Kincaid writes of a world divided—between the tourist and the native, the privileged and the overlooked, the Black and the White. But what if I fit into neither category? What if my existence is not captured in her binary?
What if I am Brown?
What if I don’t have just one land to belong to? What if I sometimes feel like a tourist in my own community? What if home is not a single place, but a string of lived moments across different landscapes?
My mother is Indian, born and raised in Nepal. My father is Nepalese, born and raised in India. I have lived in my ancestral village, in Kathmandu, in Qatar, in Guwahati, in Siliguri, in Delhi, and now in Madison. I am not from one place—I am from many. But does that mean I am from nowhere? Where am I from?
I am diverse. But, my diversity is not just in lineage but in lived experience. In my sensitivity to different environments. In my ability to feel both at home and like an outsider at the same time.

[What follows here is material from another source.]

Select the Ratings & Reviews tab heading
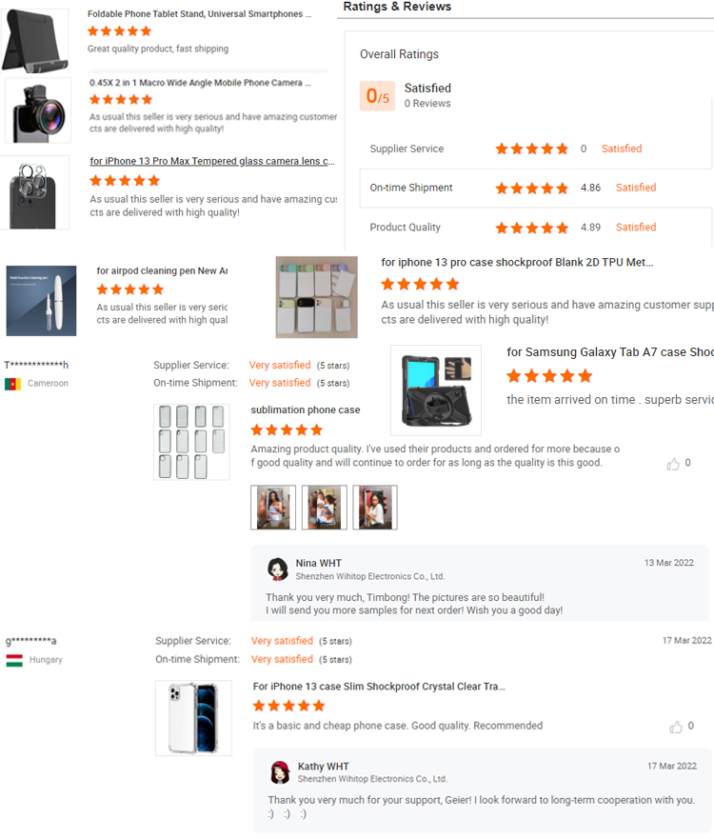Image resolution: width=714 pixels, height=839 pixels. click(397, 7)
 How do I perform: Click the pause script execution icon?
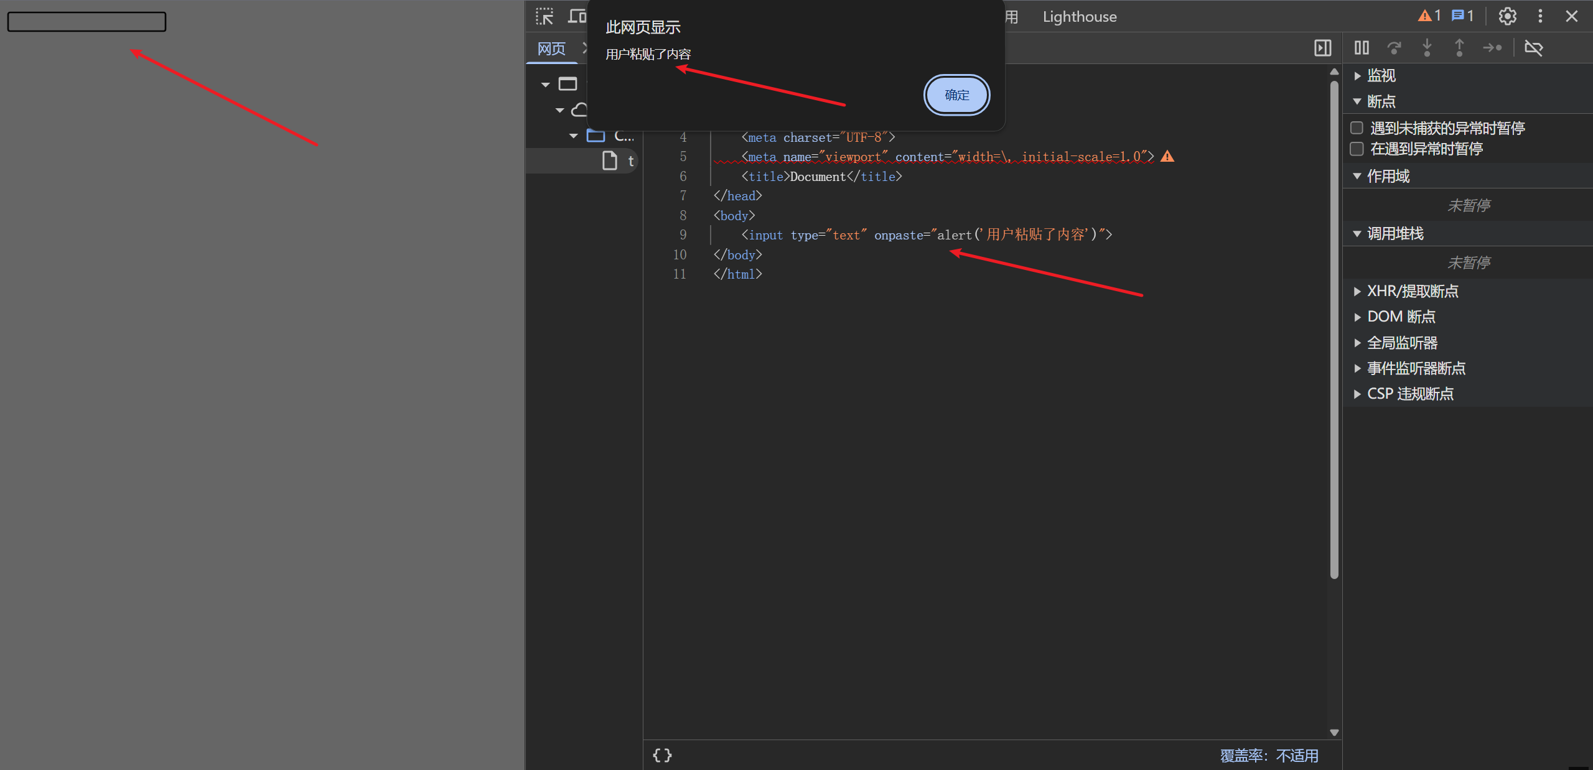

Kincaid critiques the tourist’s gaze—the way privilege allows some to move freely while others remain trapped by history, by power, by the aftermath of colonialism. If a White traveler in Antigua is a tourist, would I not be seen as one too? Would my presence be less foreign simply because my skin is darker?
If I am Brown, can I not be a tourist in Antigua?
What if someone is both Black and White—do they not belong anywhere? What is home for the child of an immigrant?
Identity is more than just color. It is lived experience. It is how history moves through us, how it shapes what we see and how we see it.
I may not fit neatly into Kincaid’s narrative, but perhaps that is the point. Identity is never neat. It is layered, shifting, shaped by place, by memory, by movement. And in that movement, I am not lost. I am becoming. It is not a question of whether I belong, but of how I choose to exist within the contradictions.
Kincaid divides the world into categories. But I exist beyond them.
I am neither just tourist nor just native. I am everywhere I have been—sometimes a tourist, sometimes a native. I am everything I have seen. I am diverse. I am I.